Microbial growth and sample preparation were exactly as performed for the balloon flight experiments (described above). However, silicon chip supports were used instead of PTFE strips (Fig. 3B), since the temperature inside the chamber is controlled at the sample holder and silicon is a more efficient temperature conductor than PTFE. The volume of droplets was also reduced from 10 μl to 5 μl. The silicon chips were attached to the sample holder by vacuum-compatible adhesive copper tape and positioned inside the simulation chamber (Fig. 3A). The pressure inside the chamber was lowered by an Adixen ACP15 dry mechanical pump to 5,800 Pa, maintained in-flow through a needle valve with ambient air passed through humidity-absorbing silica gel columns.
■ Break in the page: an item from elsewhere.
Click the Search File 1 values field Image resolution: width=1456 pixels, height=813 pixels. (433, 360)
An ARS CS204PB-450 liquid helium-refrigerated cryostat in contact with the sample holder was used to control the temperature to −56.5°C. The samples were divided between the desiccation controls, which were not taken to the chamber and kept inside a container with silica gel at low relative humidity; desiccation + stratosphere samples, which were exposed to the simulated environment on the underside of the sample holder but protected from the UV radiation by a cover; and desiccation + stratosphere + UV, which received the full simulated solar radiation (direct UV exposure, without any kind of protection) for a total of 40 min. The irradiation was performed with an Oriel solar simulator with a 1,000-W xenon arc lamp equipped with a water filter to attenuate the longer wavelength infrared and an AM1 filter to shape the lamp's emission closer to the solar spectrum with a 1-atm attenuation path. After the simulation, the samples were brought to room temperature, and the chamber was vented with dry air. The samples were processed as described before for the balloon flight experiments. Simulations were performed in triplicate.
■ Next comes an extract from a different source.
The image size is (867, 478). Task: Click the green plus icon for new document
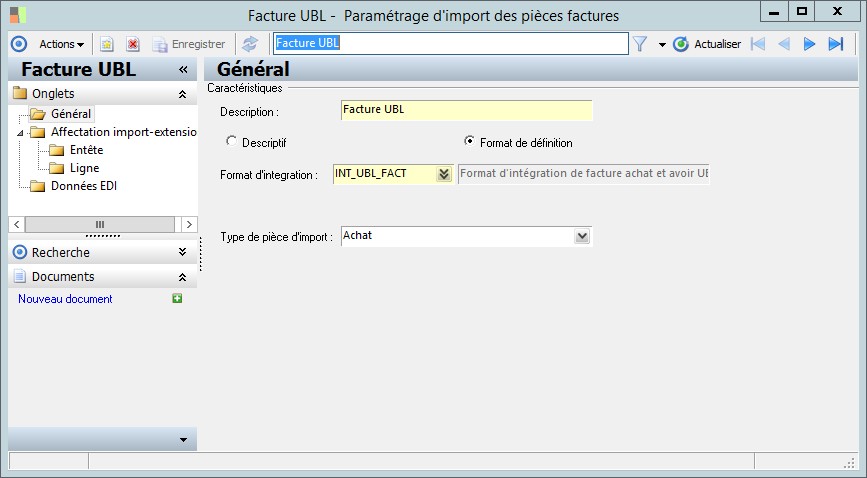(177, 298)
Differential decompression rate assay and differential cooling and freezing assay.

Survival was evaluated for differential decompression rates using a programmable Büchi V-700 vacuum pump with V-855 controller, coupled to a desiccator containing silica gel. Cells were prepared in the same manner as for the simulation chamber assay, where 5-μl droplets were pipetted over silicon chips and slowly desiccated. The samples were then positioned inside the desiccator, which was evacuated and, after a 10-min period, vented at controlled speeds programmed in the pump. Viability was estimated by CFU counting. For a comparison of survival at different cooling rates, cells were grown and washed as described above. Droplets of the same cultures (5-μl droplets) were pipetted over silicon chips and slowly desiccated. A group of silicon chips containing the cells was cooled at the AstroCam simulation chamber at low pressure (maintained in-flow with dry air; see above), whereas another group was placed inside a desiccator, which was then then cooled down by covering it with dry ice inside an insulated box. Both cooling treatments were performed for 2 h. Viability was estimated by CFU counting and plotted as N/N0.